#### Material for this exercise ####
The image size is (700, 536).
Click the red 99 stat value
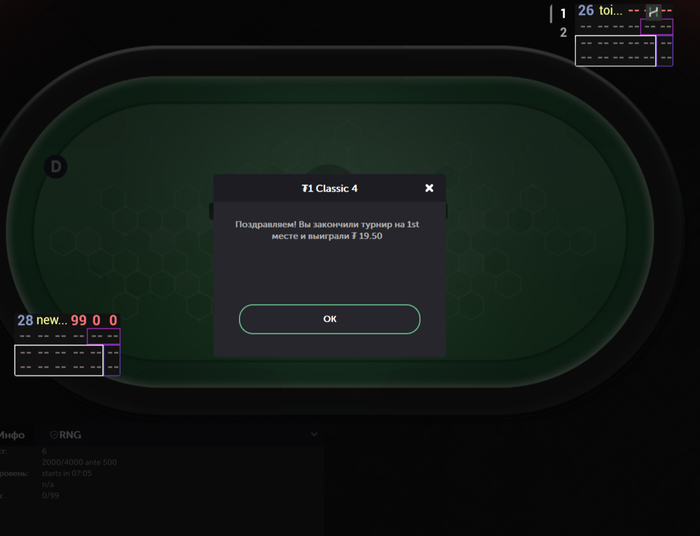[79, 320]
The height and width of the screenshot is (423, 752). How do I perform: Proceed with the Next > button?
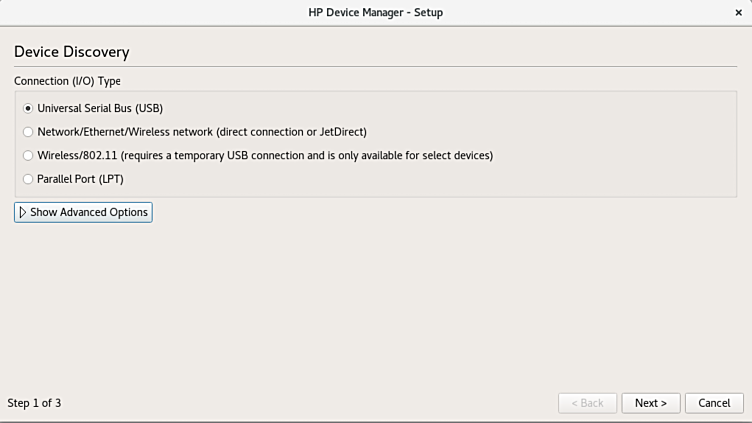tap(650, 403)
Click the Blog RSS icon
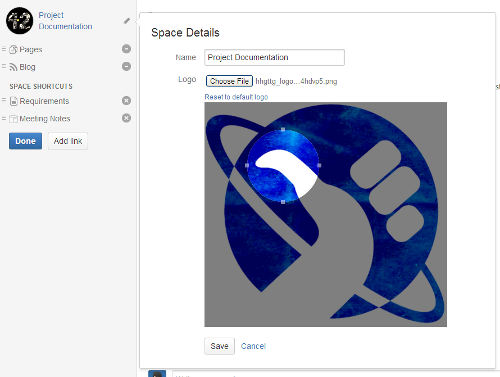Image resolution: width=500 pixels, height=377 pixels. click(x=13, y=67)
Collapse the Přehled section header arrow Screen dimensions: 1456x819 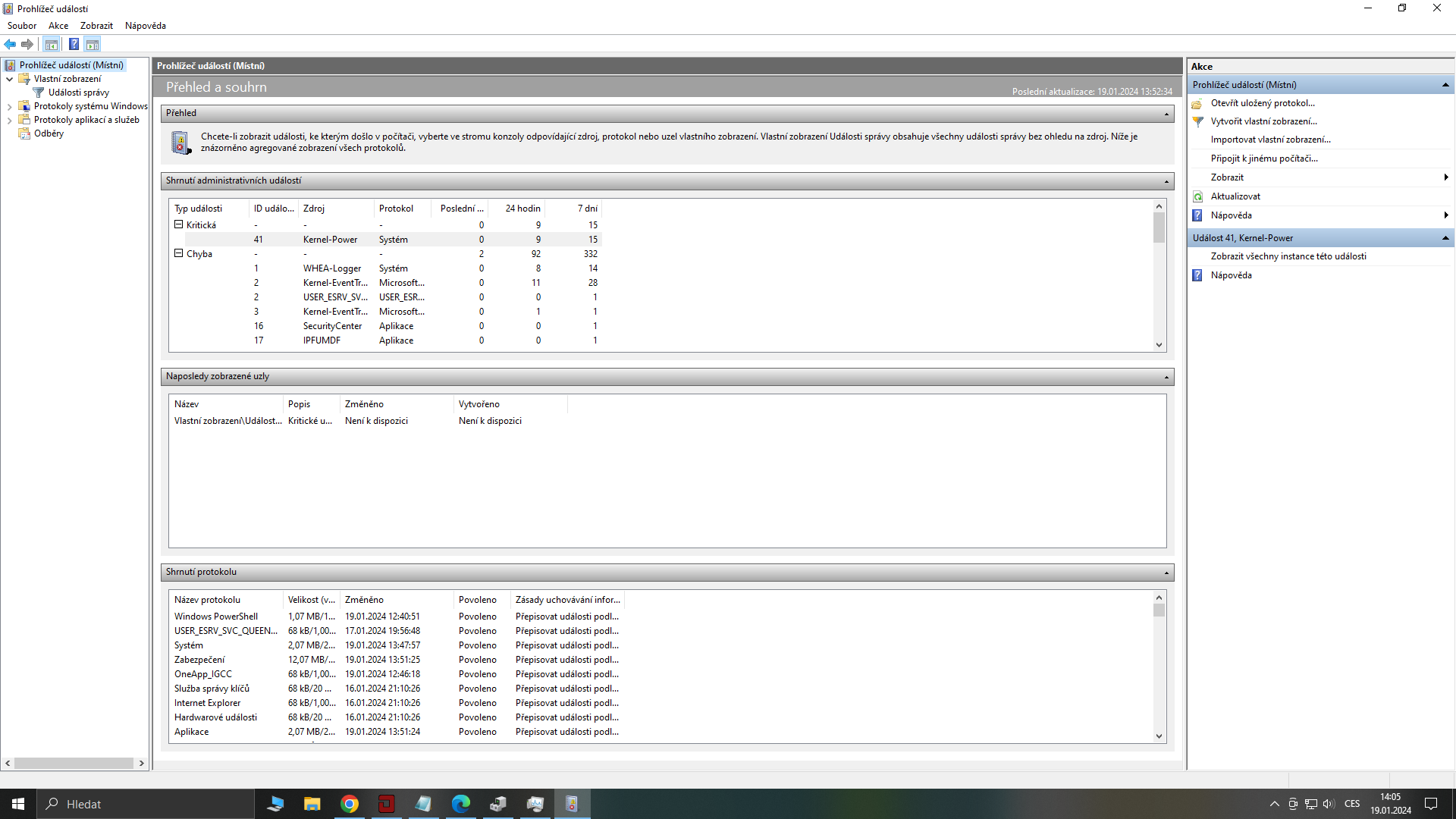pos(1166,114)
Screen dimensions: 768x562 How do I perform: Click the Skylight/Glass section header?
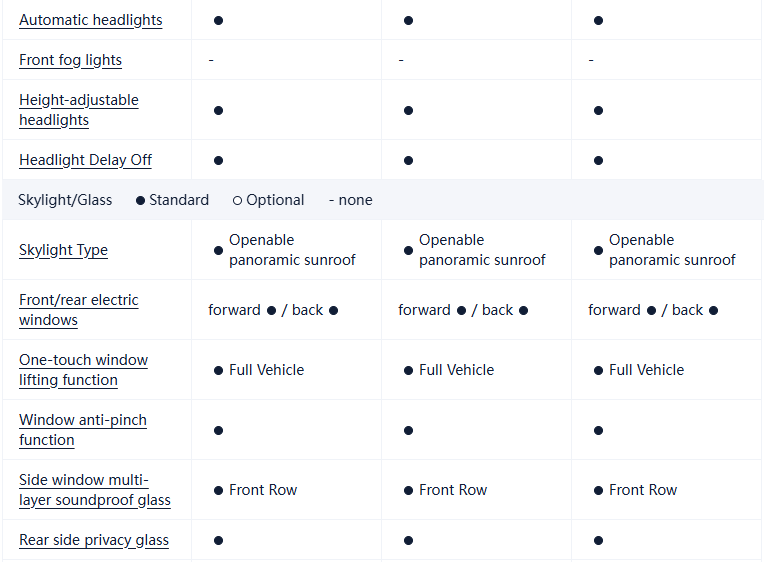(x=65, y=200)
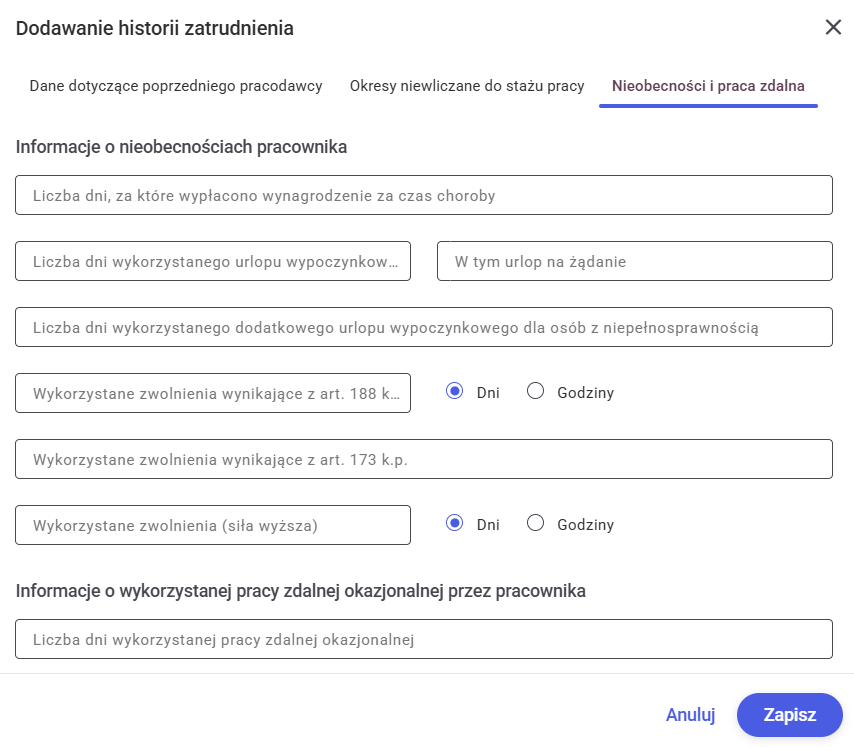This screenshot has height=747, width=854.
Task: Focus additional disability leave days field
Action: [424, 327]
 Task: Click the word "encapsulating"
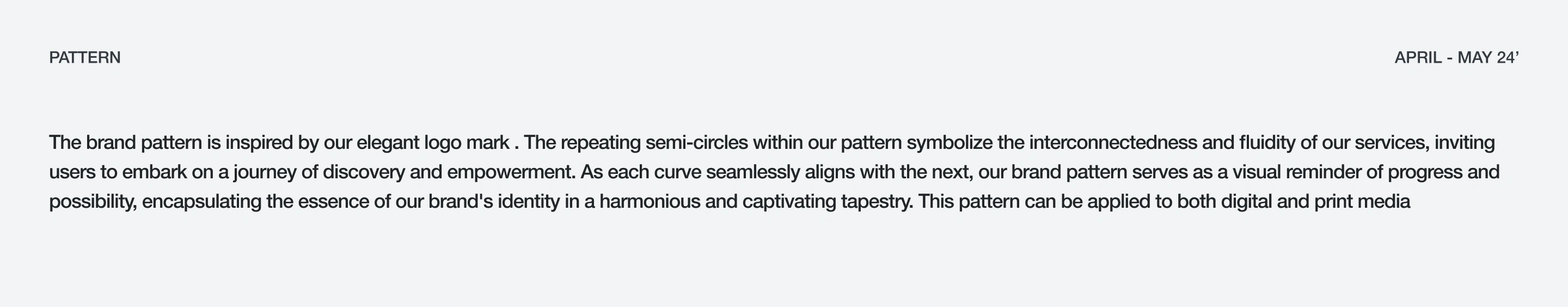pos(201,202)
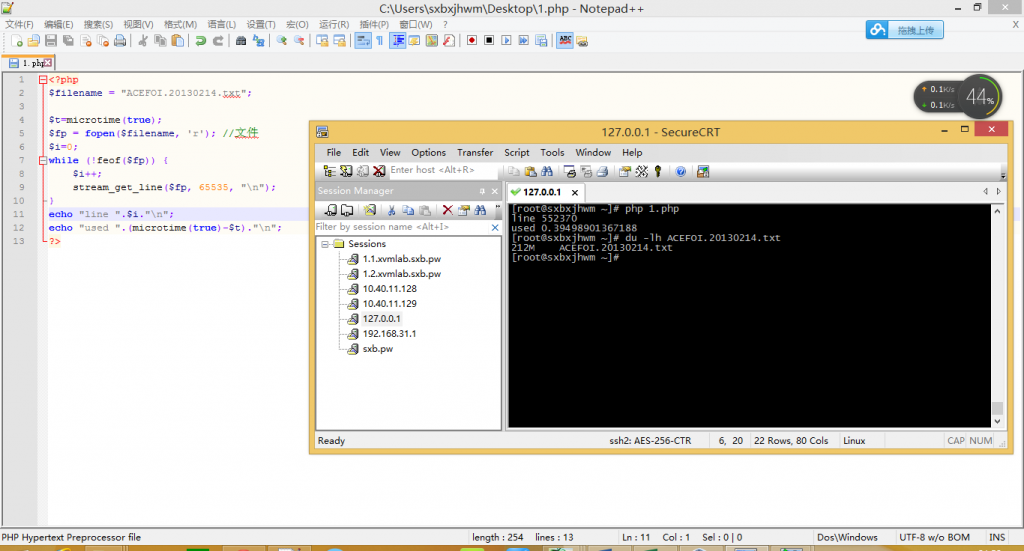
####
> [Do this]: Reproduce verbatim every line from the one containing "Screen dimensions: 768x562" through the end of the rows, omitting the pictures.

> [Answer to the task]:
Screen dimensions: 768x562 How do I perform: Click the Skylight/Glass section header?
(x=65, y=200)
This screenshot has height=747, width=854.
Task: Focus additional disability leave days field
Action: [424, 327]
 Task: Click the word "encapsulating"
pos(201,202)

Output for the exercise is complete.